"İnsan, beklentisi kadar mutludur. Gerçekleşen kadar değil."
Beklentiler yaşamı şekillendiriyor.
Bireysel ve toplumsal istemler hep bu yönde ifadesini buluyor.
Sözler, bakışlar iyi olanın, güzel olanın resmini çiziyor.
Teoride mükemmel olan anlatılıyor.
Gözler ufka bakıyor, umudu görüyor.
En güzel şiirler yazılıyor.
En güzel fotoğraflar çekiliyor.
En içten türküler özlem duyulan eksiklikler için yakılıyor.
En entelektüel yaklaşımla sorunlar tespit ediliyor.
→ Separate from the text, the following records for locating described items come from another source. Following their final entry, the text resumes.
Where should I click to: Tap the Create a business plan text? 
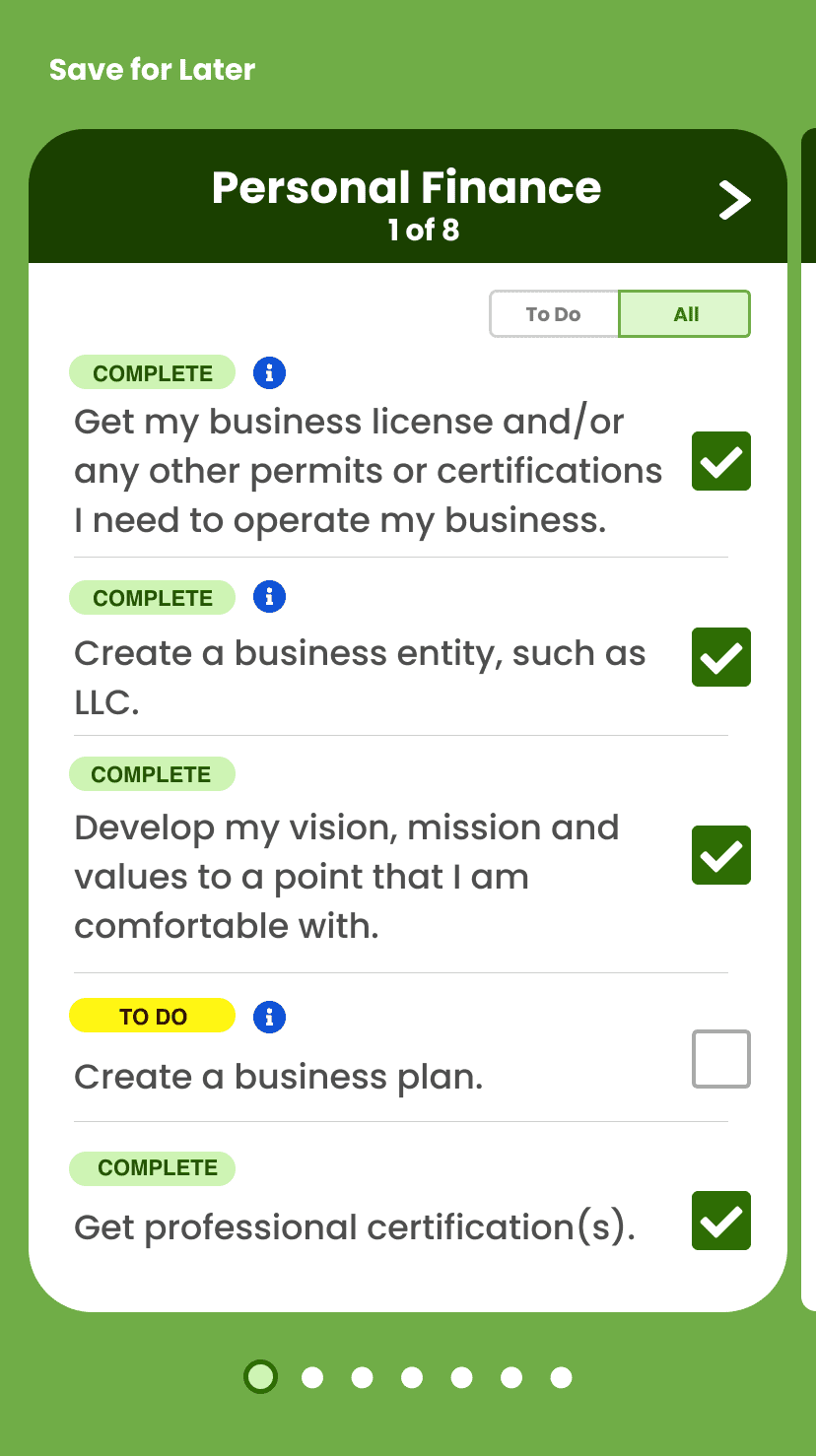tap(279, 1077)
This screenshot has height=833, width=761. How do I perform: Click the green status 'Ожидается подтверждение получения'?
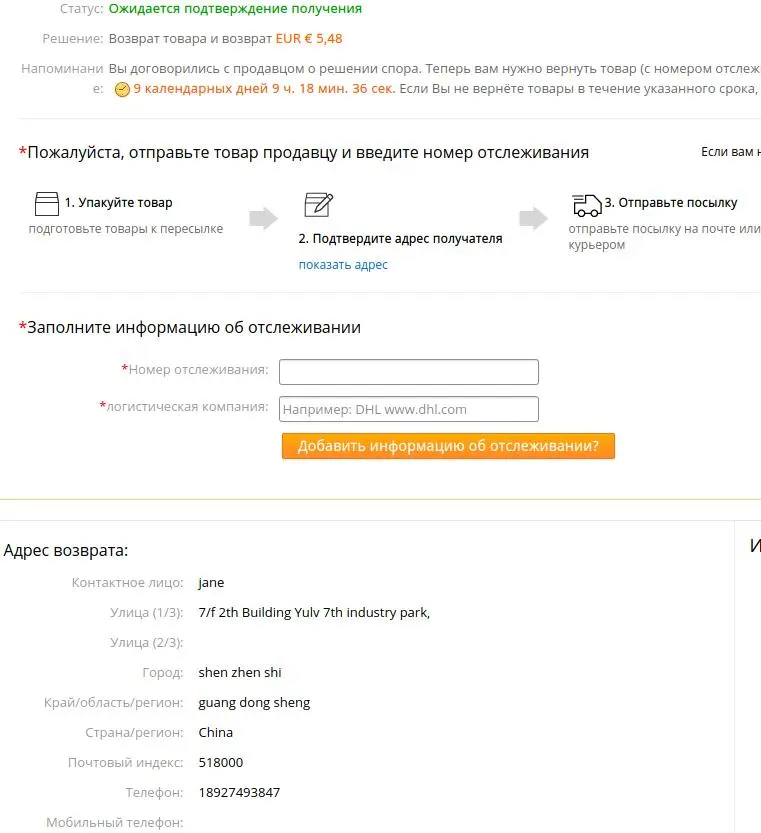point(235,8)
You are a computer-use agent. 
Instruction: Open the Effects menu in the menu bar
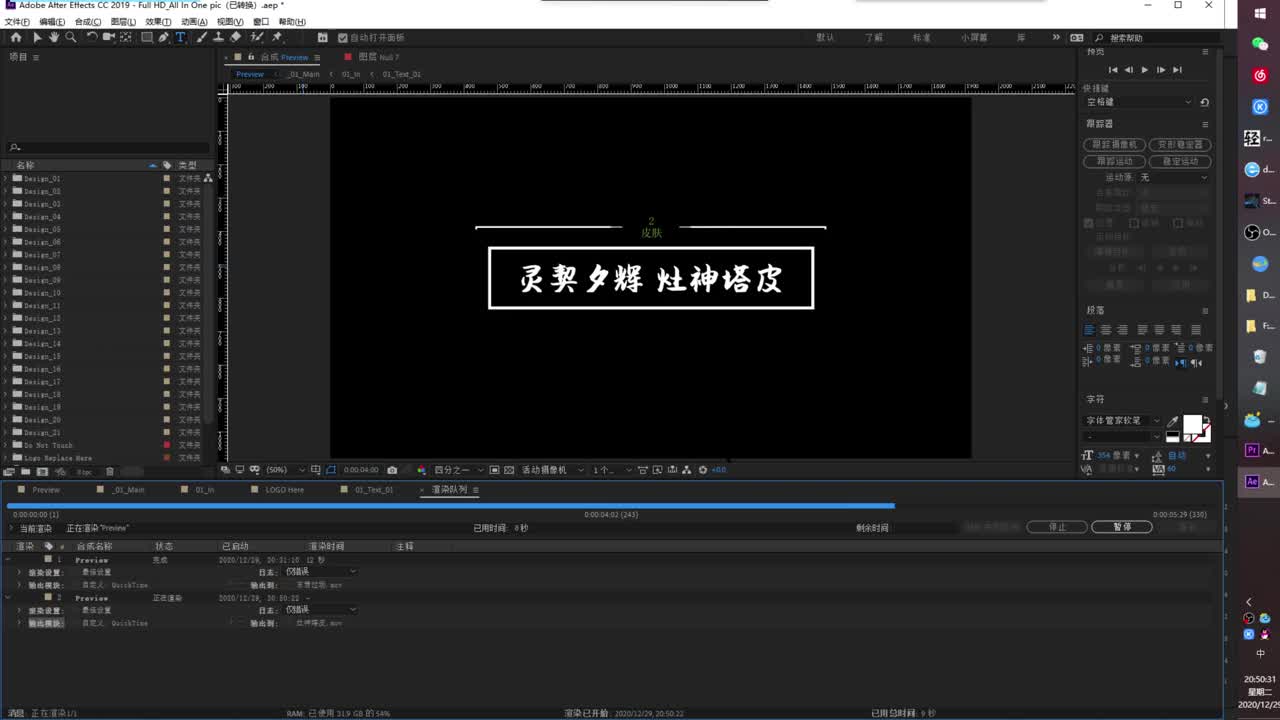[155, 21]
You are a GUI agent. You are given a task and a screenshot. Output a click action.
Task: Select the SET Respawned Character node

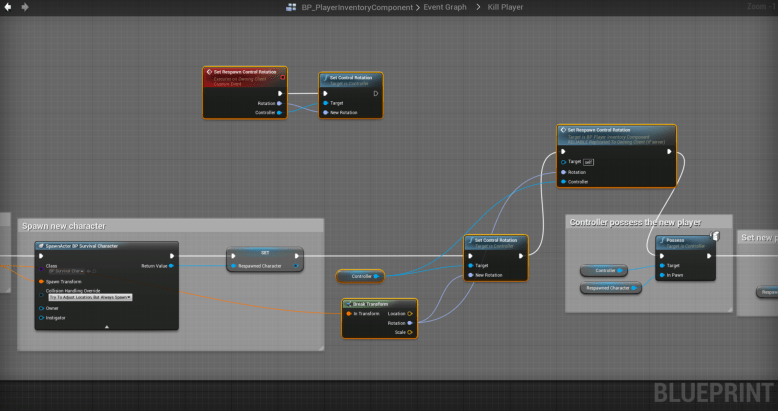264,259
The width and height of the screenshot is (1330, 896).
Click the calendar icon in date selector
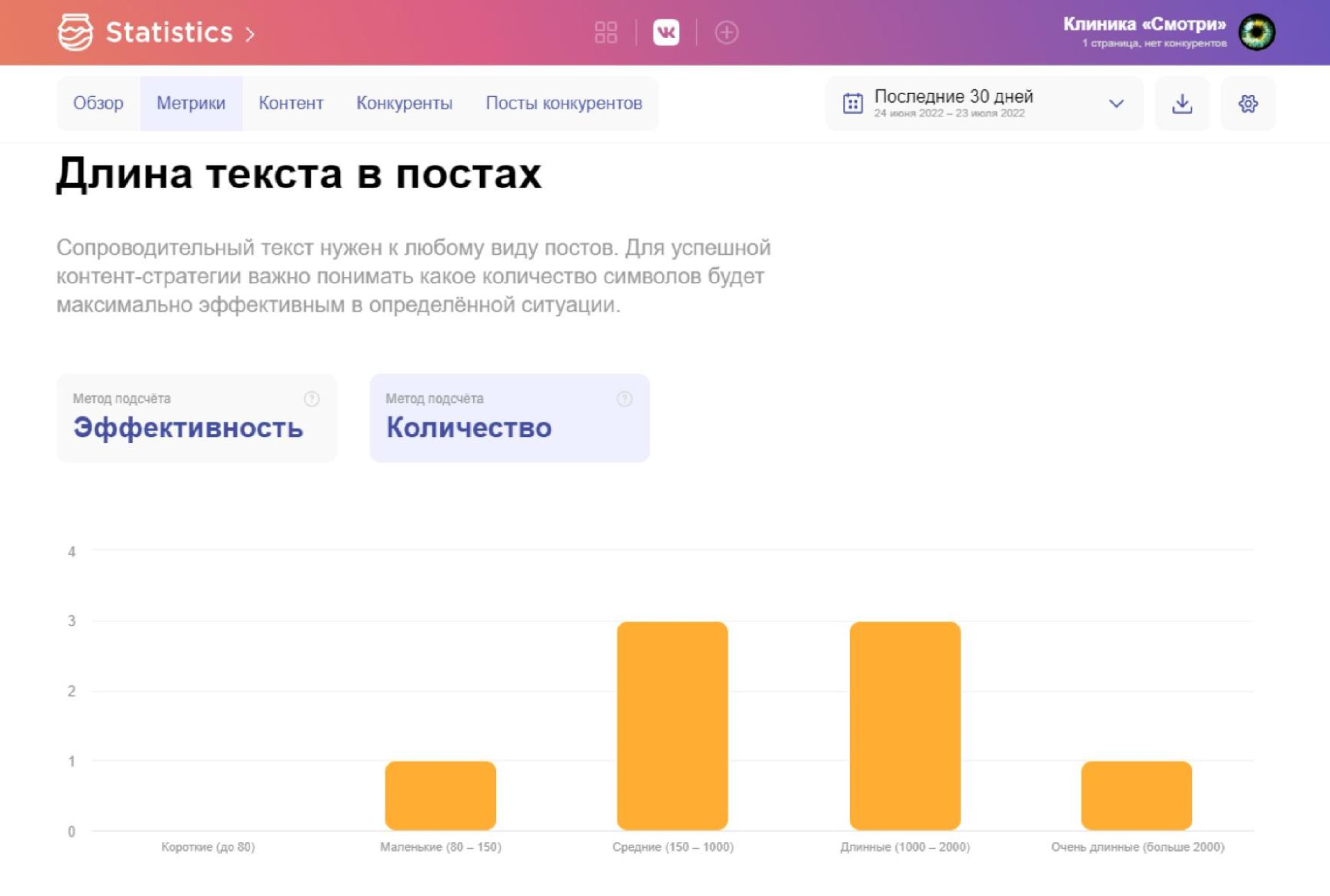(853, 103)
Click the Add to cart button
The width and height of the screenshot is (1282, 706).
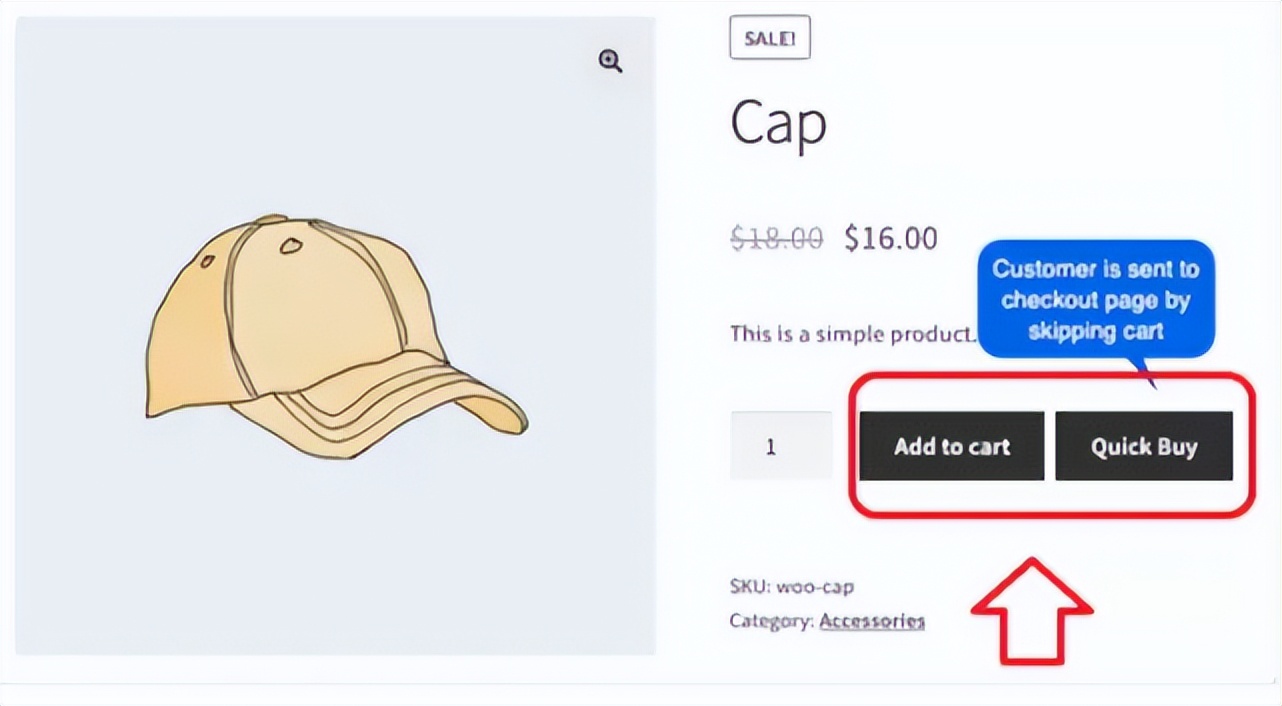[x=950, y=446]
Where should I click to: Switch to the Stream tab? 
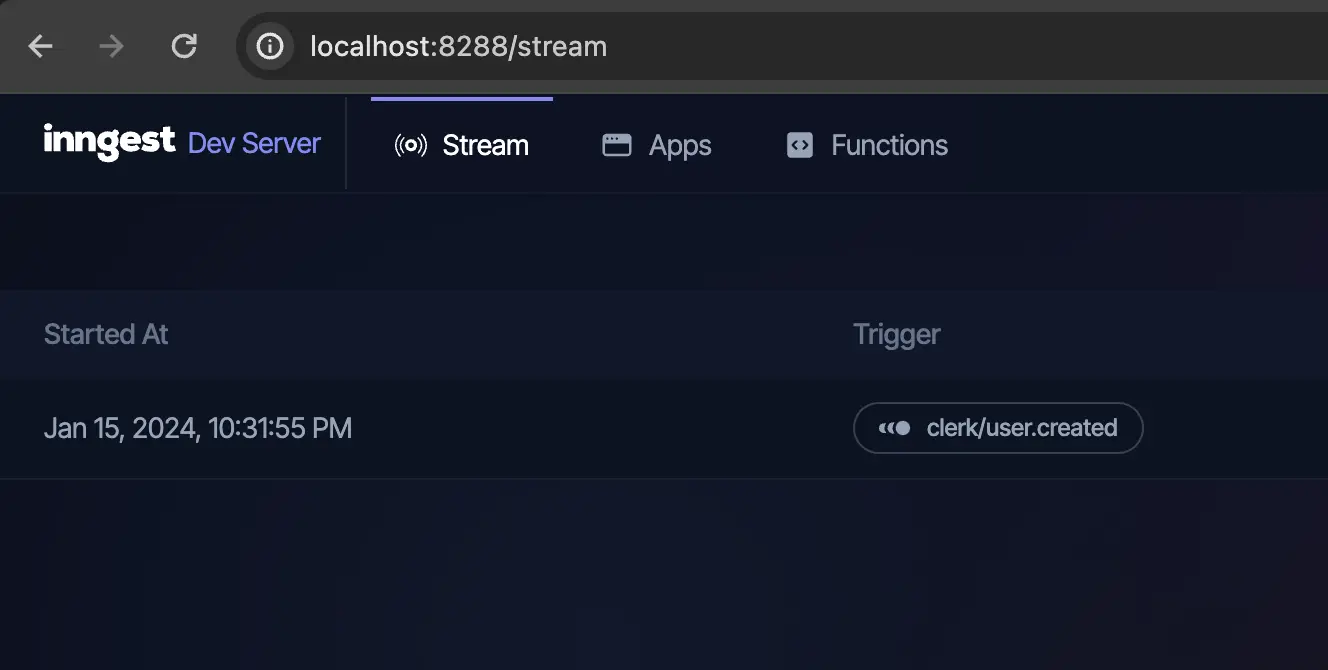click(x=462, y=145)
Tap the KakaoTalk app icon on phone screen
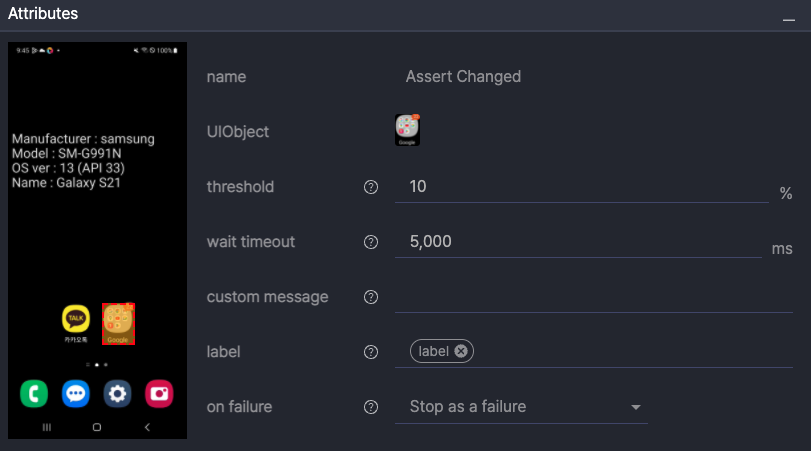This screenshot has width=811, height=451. (76, 319)
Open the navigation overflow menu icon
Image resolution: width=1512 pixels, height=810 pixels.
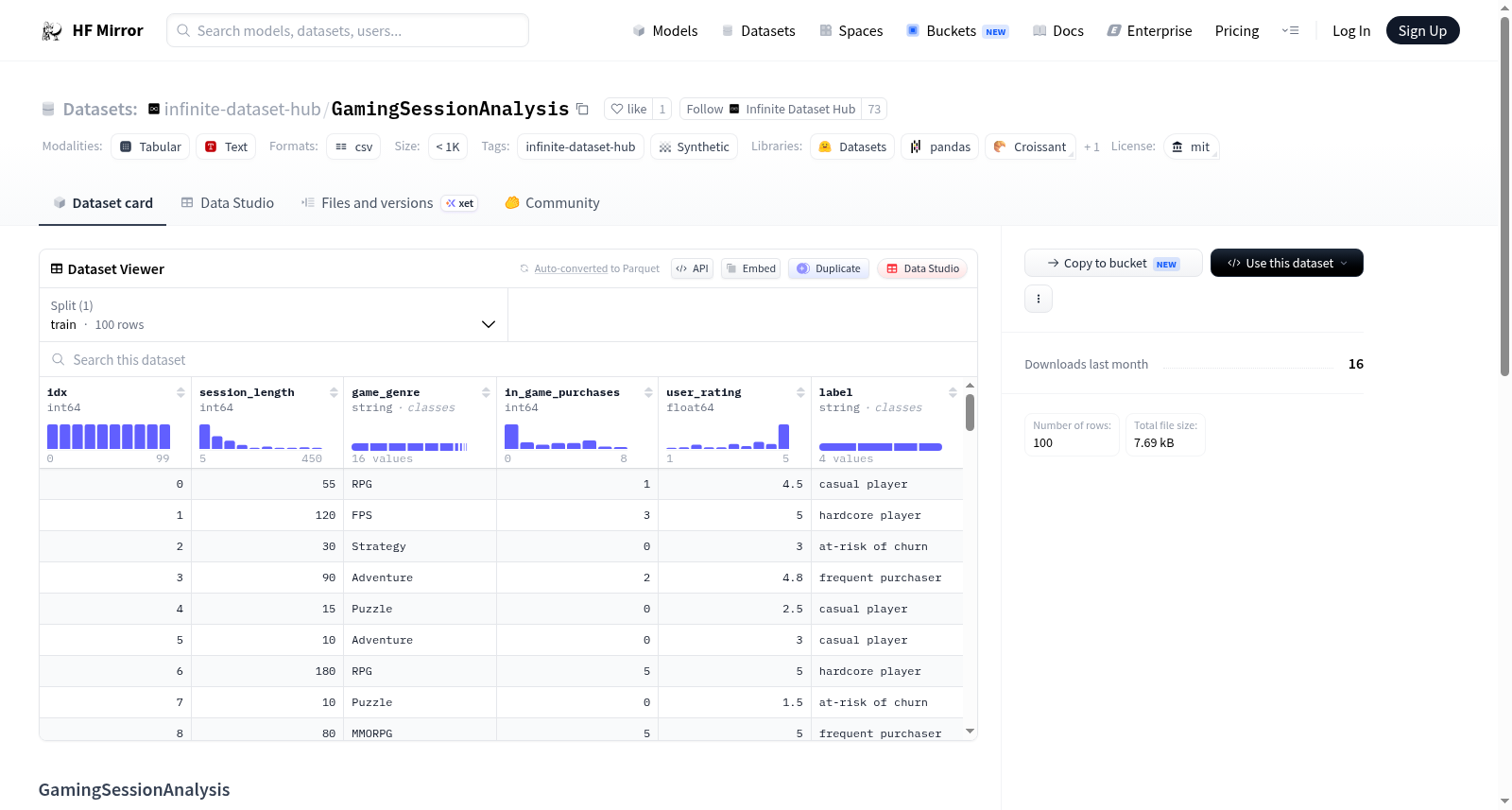pos(1290,31)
En pratik yöntemle sorunların çözümü ortaya konuyor.
En samimi duygularla özelleştiriler ve eleştiriler yapılıyor.
En değme hatiplere taş çıkartan hitabetle güvenler beyan ediliyor.
En kararlı tutumlarla artık yeter nidaları yükseliyor.
Viran bahçeler yeşillendiriliyor.
Verimsiz topraklara en kaliteli tohumlar ekiliyor.
Hatırda neymiş önemli olan liyakat deniliyor.
Buna dair pek çok şey söyleniyor.
Söyleniyor, söyleniyor sadece söyleniyor.
Söylenenler sadece düşlerde saklanıyor.
Hatır ve bizimdir paradigması liyakatada, hizmetede üstün geliyor.